Closed albertisfu closed 1 year ago
Yeah, OK. Seems like we're doing as much as we can without going crazy.
Does CourtListener fail elegantly when we can't extract a number and return ""
?
Does CourtListener fail elegantly when we can't extract a number and return ""?
Yeah, if a document number is not found in a PDF, we fall back to the download confirmation page to get it, if the number can't be found on the download confirmation page either, the docket entry is added without a number.
Well, 4 months ago when this new service was released we thought it was a good idea to fail it loud if a document number was not found in the PDF header so we could check those PDFs and update the regex in case we missed a document number string.
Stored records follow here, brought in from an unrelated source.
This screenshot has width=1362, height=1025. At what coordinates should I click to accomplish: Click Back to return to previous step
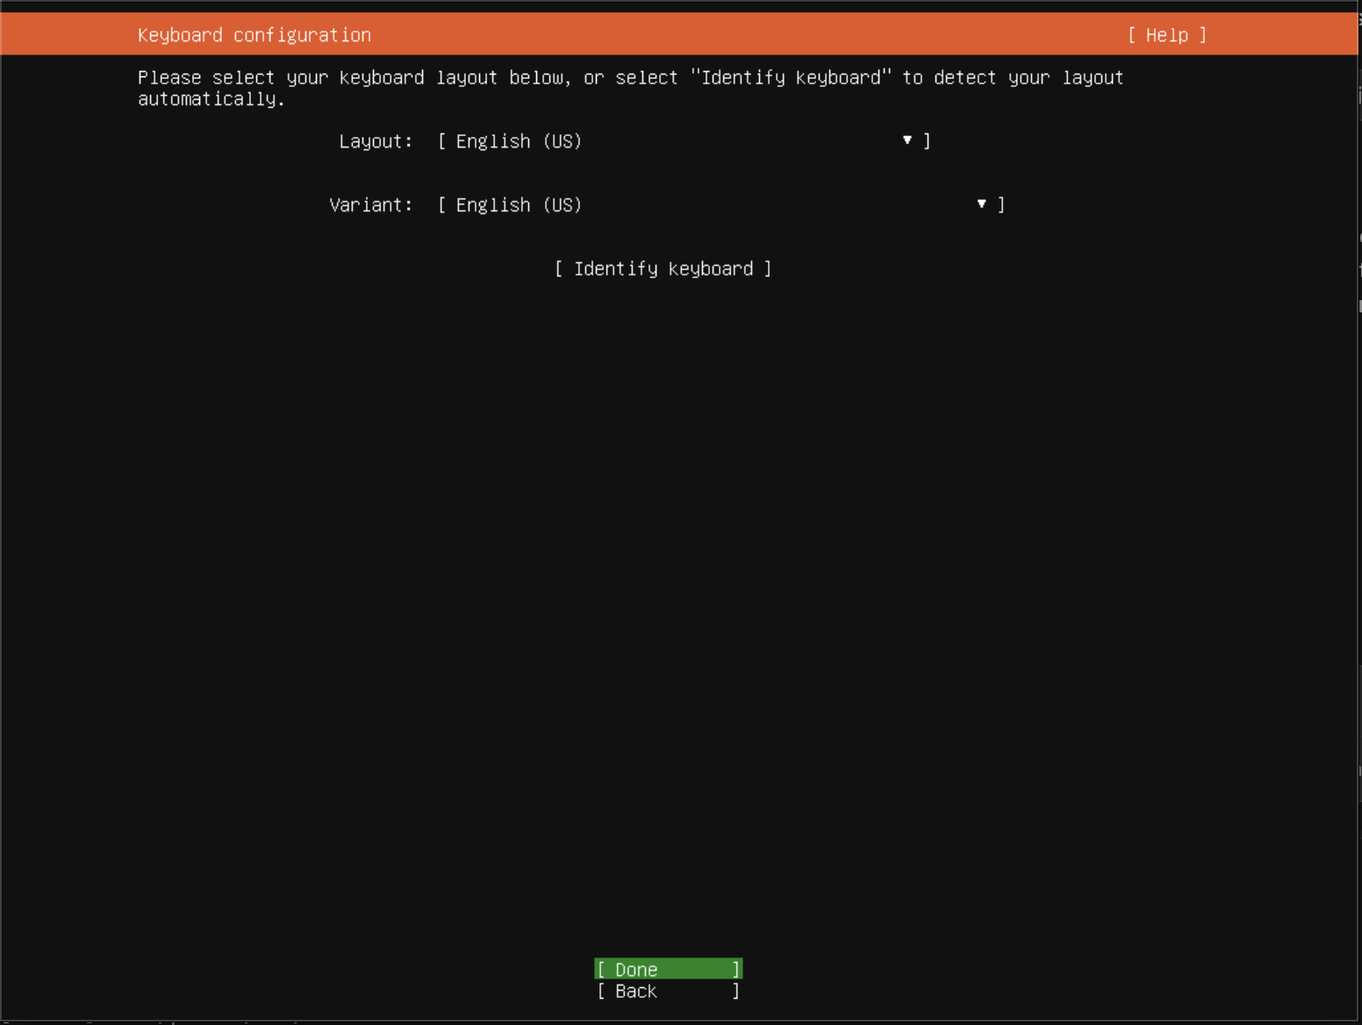pyautogui.click(x=669, y=991)
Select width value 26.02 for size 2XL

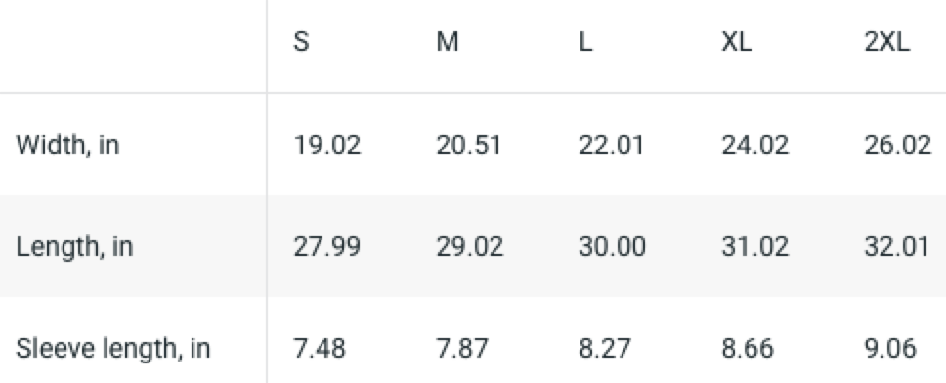pos(897,146)
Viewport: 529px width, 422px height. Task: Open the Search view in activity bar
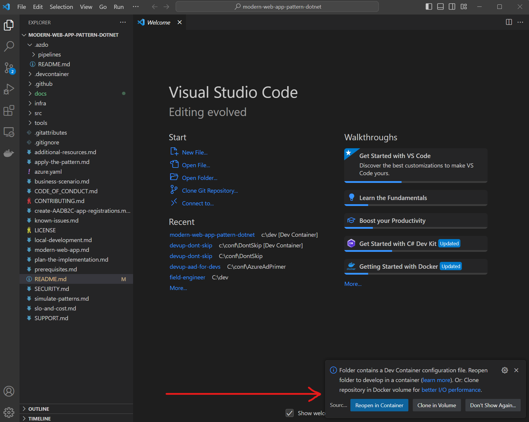[9, 46]
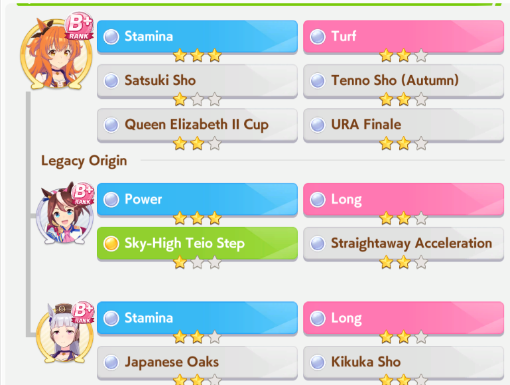
Task: Select the Turf aptitude spark
Action: 403,37
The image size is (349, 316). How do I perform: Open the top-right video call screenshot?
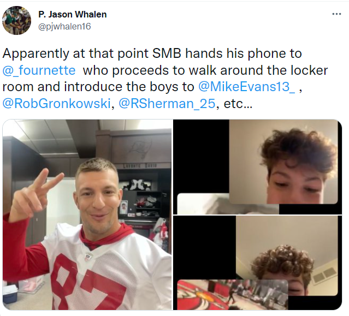(258, 167)
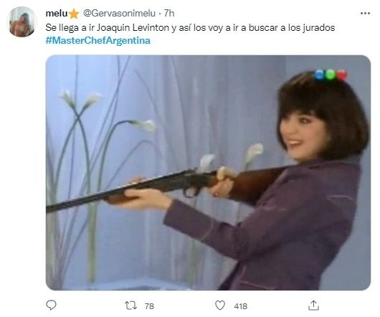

I checked errors on sentry and most of them are related to weird PDF headers like:
CCaassee 2211--22009955,, DDooccuummeenntt 19090, ,0 011/0/044/2/2002233, ,3 3444466266138, ,P Paaggee11 o of f2 2
And there is one where the header doesn't contain a document number at all:Appellate Case: 22-1801 Page: 1 Date Filed: 01/19/2023 Entry ID: 5237514
We currently recognize the following ones, which we have seen so far:
Document:
,Document
,Doc:
,DktEntry:
So, since we haven't found any new document number strings to parse, I changed the logic so that when no document number is found, we just return an empty string instead of failing out loud.
Let me know what you think.